Stuff the bunny firmly enough to hold a smooth silhouette, then shape the muzzle with small, careful pulls rather than dramatic sculpting. The expression should stay calm and simple.

Sew the eyes as tiny dots, keeping them symmetrical and low enough to feel gentle. Stitch the nose and mouth in a fine brown thread with short, neat lines. Avoid oversized features.

Dress the bunny fully before fixing the satchel and hat permanently. Once the cardigan and skirt are centered, place the hat low on the forehead and arrange the ears so they fall evenly on both sides.
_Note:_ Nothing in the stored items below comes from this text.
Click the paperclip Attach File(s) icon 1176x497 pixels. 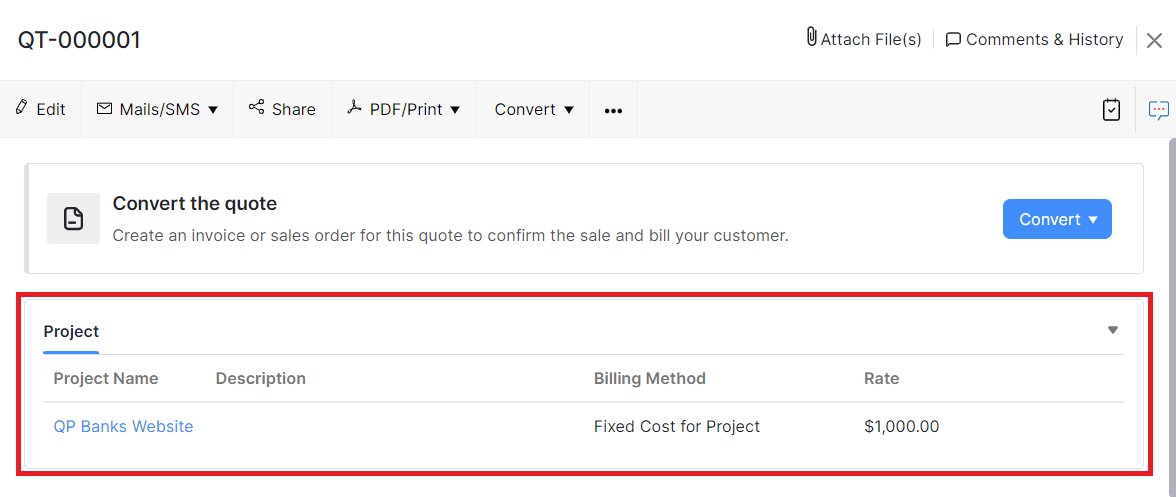coord(811,38)
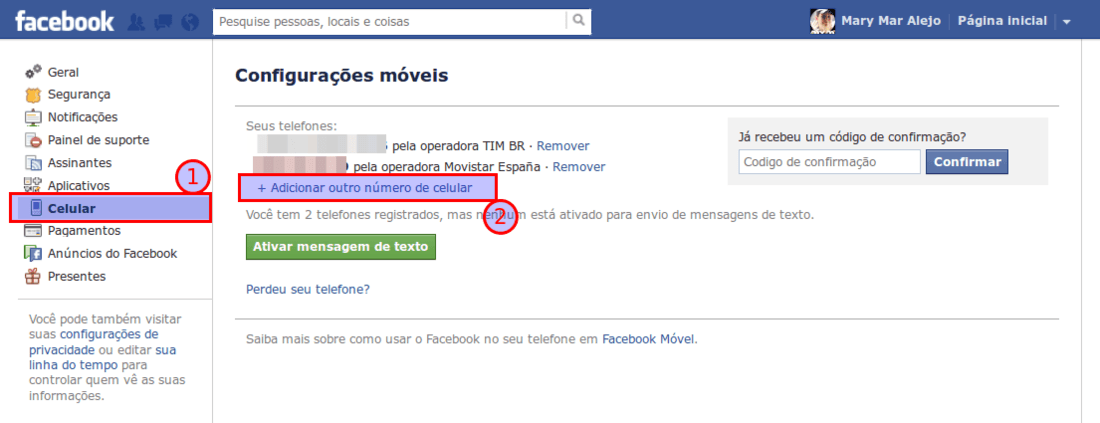Open Anúncios do Facebook section
This screenshot has width=1100, height=423.
pos(112,253)

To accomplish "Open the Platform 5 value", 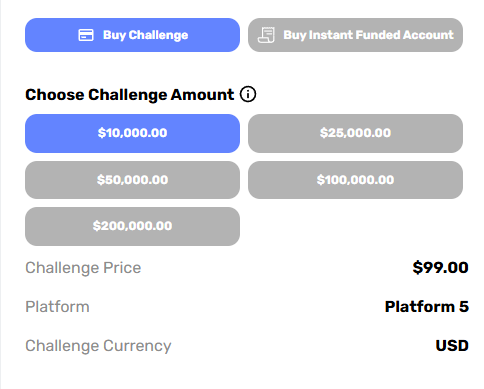I will [x=427, y=307].
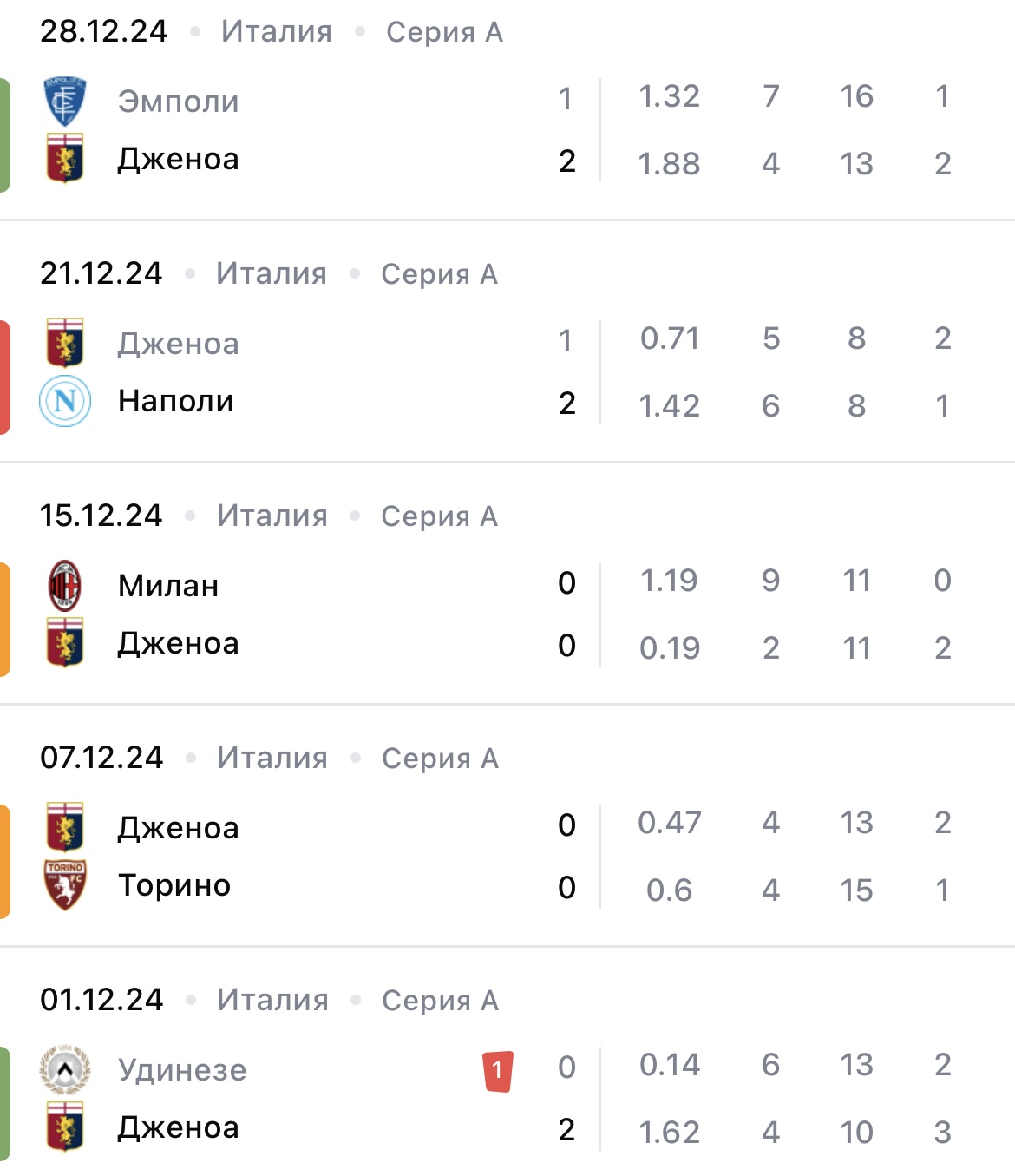Open the Удинезе team page

(182, 1070)
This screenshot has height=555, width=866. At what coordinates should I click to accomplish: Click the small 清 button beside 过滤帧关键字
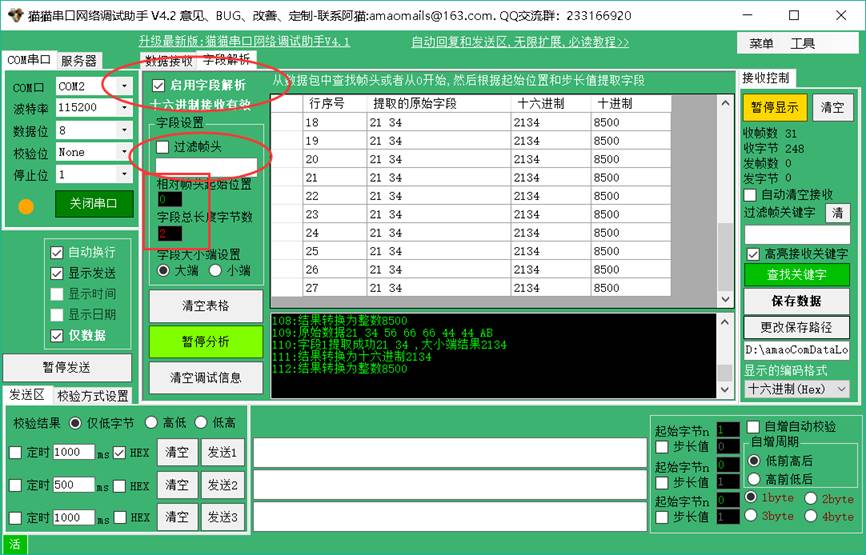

For the squirrel, keep the face equally restrained. Small eyes, a tiny stitched nose, and softly placed paws will match the quiet style of the larger bunny.

Care Notes

  • Handle the set as a decorative collectible rather than a rough-play toy.
  • Dust gently with clean dry hands or a very soft brush.
  • Keep away from prolonged direct sunlight to protect the soft autumn colors.
  • Store flat or upright in a dry place.
  • If gifting, include the small props in a separate pouch so they do not strain delicate stitches.

Quick Checklist Before You Finish

  • Both ears hang evenly and sit under the hat.
  • The cardigan stripes match at cuffs and hem.
  • The collar points lie flat and the tie is centered.
  • The skirt pleats are visible from front to hem.
  • The satchel rests diagonally without twisting.
  • The squirrel tail curves upward and feels balanced.
  • The apple, book, and pencil are all scaled smaller than the squirrel.
  • The overall palette stays soft cream, taupe, black, rust, and autumn accent tones.

Detailed Cleaning and Preservation Guidelines

For routine care, do not machine wash. Spot clean only with a lightly damp cloth and mild wool-safe soap, then press with a dry towel. Never soak the finished set, especially after facial shaping and layered assembly.

If the hat, cardigan, or skirt become slightly misshapen, reshape them with clean fingers while barely damp and let them air dry naturally. Avoid strong heat, heavy steam, or hanging the pieces when wet.

Store the bunny and squirrel away from moisture, perfume, smoke, and rough surfaces. Acid-free tissue inside the satchel and around the skirt can help preserve the crisp silhouette during long-term storage.

For heirloom keeping, place the set in a breathable cotton bag or covered display cabinet. Check once in a while for dust, pressure marks, or fading so the knitted details remain sharp and beautiful over time.